- Document excerpt
######

More nurses to be trained in SA

The grants will help trained nurses to
upgrade their nursing education.
(Image: NAACP)

Khanyi Magubane

The training of nurses in South Africa has been boosted by a cash injection of R70-million (US$7-million) over the next four years.

Atlantic Philanthropies, an international organisation aimed at improving nursing education and the quality of healthcare delivery in South Africa, will be offering the bursaries to qualified nurses who want to pursue further studies in the field and go into areas of specialisation.

Health minister Barbara Hogan says the programme will bring back much needed confidence in the sector. “Through this programme, South African nursing will compete internationally, attract the best candidates for the profession and encourage nurses who have moved abroad to return to the country.”

“The Atlantic Philanthropies are fully committed to ensuring that nurses in South Africa get the resources they need and the respect they deserve,” says Makhosazana Xaba, a trained nurse and the programme executive of the Atlantic Philanthropies.

Atlantic Philanthropies is focussed on improving the health of South Africans by increasing the number of health professionals who can deliver quality and professional healthcare.

Seven universities across the country will benefit from this scheme.

From 2009 to the end of 2012, the universities will use the bursaries to improve and transform nursing education in several key areas including research, clinical care, maternal, child health, community health, and critical care nursing.

The four institutions receiving major grants of between R16-and R17-million ($1.6-million and 1.7-million) are the Departments of Nursing at the Tshwane University of Technology, the University of Fort Hare, the University of the Free State, and the University of the Western Cape.

Smaller grants of R1-million ($100 000) will be awarded to three other universities. These are; the North West University, Stellenbosch University and the University of KwaZulu-Natal.

All seven grants will be issued through the organisation University Based Nursing Education South Africa’s programme.

The funds will then be managed by Inyathelo-The South African Institute for Nursing Advancement.

Inyathelo is a non-profit trust that promotes philanthropy and strengthens the NGO sector and institutions such as universities.

Growing nursing education

The Adelaide Tambo School of Nursing Science at the Tshwane University of Technology will use the money for nursing services to the community of Shoshanguve, a township east of Pretoria.

Extension 12 and 13 of the township will specifically benefit by means of mobile clinics offering primary health care, cancer and palliative care, management of lifestyle diseases, and early childhood development.

Meanwhile, the Department of Nursing Sciences at the University of Fort Hare will introduce new doctoral and research masters programmes to the post-graduate degrees offered at the university.

In conjunction with the grant, Fort Hare will also commit an additional R40-million ($400 000) of its own to build a centre of nursing excellence, designed to develop post-graduate programmes.

The school of nursing at the University of the Free State will establish a unique Virtual Health Teaching and Learning facility. This will provide hands-on clinical training for students, and volunteers from the local community, to play the roles of people with specific illnesses and disorders.

######

- Records supplied
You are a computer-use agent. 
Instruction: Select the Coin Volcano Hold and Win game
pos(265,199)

######

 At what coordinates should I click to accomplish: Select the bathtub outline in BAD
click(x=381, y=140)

######

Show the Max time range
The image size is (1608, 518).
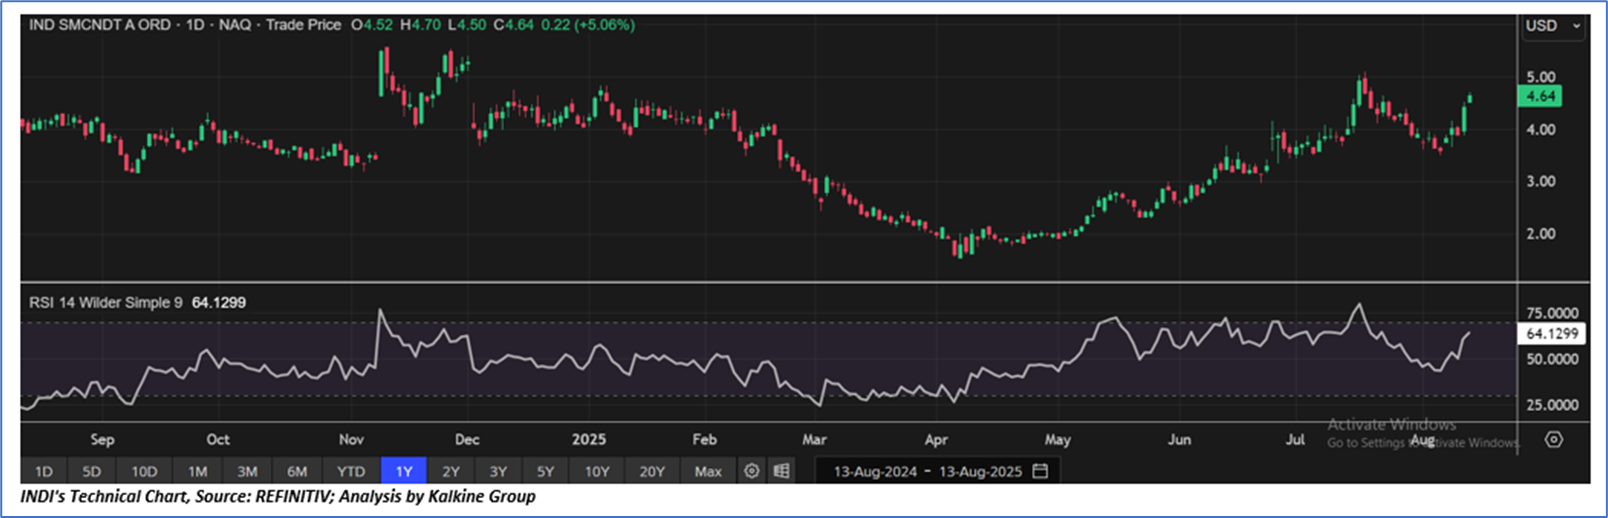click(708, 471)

######

- Task item A
In the article on nursing grants, which organization will manage the funds?
- Task item B
Rewrite the paragraph of the article on nursing grants that begins "The four institutions receiving major grants" as a short list.
- Task item C
Continue the article on nursing grants from its final paragraph.
The items are separate material and are unrelated to the article on nursing grants.

- Task response A
Inyathelo-The South African Institute for Nursing Advancement will manage the funds.

- Task response B
Major grants of R16-million to R17-million ($1.6-million to $1.7-million) go to the Departments of Nursing at:
- Tshwane University of Technology
- University of Fort Hare
- University of the Free State
- University of the Western Cape

- Task response C
The university will also use part of the grant to establish a new unit for continued professional and research capacity development.

The School of Nursing at the University of the Western Cape plans to create a centre for teaching and learning, with the aim of increasing research capacity and to provide academic support for postgraduate students.      

Providing networks for South African nurses

Nursing is one of South Africa’s most prominent professions within the medical sector. There are a number of established organisations, which cater to the needs of nurses in the country.

The South African Nursing Council (SANC) is one of South Africa’s leading nursing organisations.

It was established to monitor nursing and midwifery practice based on criteria set by the council; to formulate and to ensure the implementation of nursing and midwifery legislation and policies.

The objectives of SANC include promoting health standards for South Africans, controlling and exercising authority in respect of all matters affecting the education and training of registered nurses, midwives, and enrolled nurses, acting as a liaison between the education and training institutions and the working environment of nurses as well as advising the minister of health on matters falling within the scope of the Nursing Act.

The Democratic Nursing Organisation of South Africa (DENOSA) is also an organisation which works within the areas of advocacy and promoting the training of nurses at the highest standard.

Denosa currently represents 65 000 nurses and nursing staff in both the public and private sector. The organisation is very instrumental in speaking out on issues affecting nurses.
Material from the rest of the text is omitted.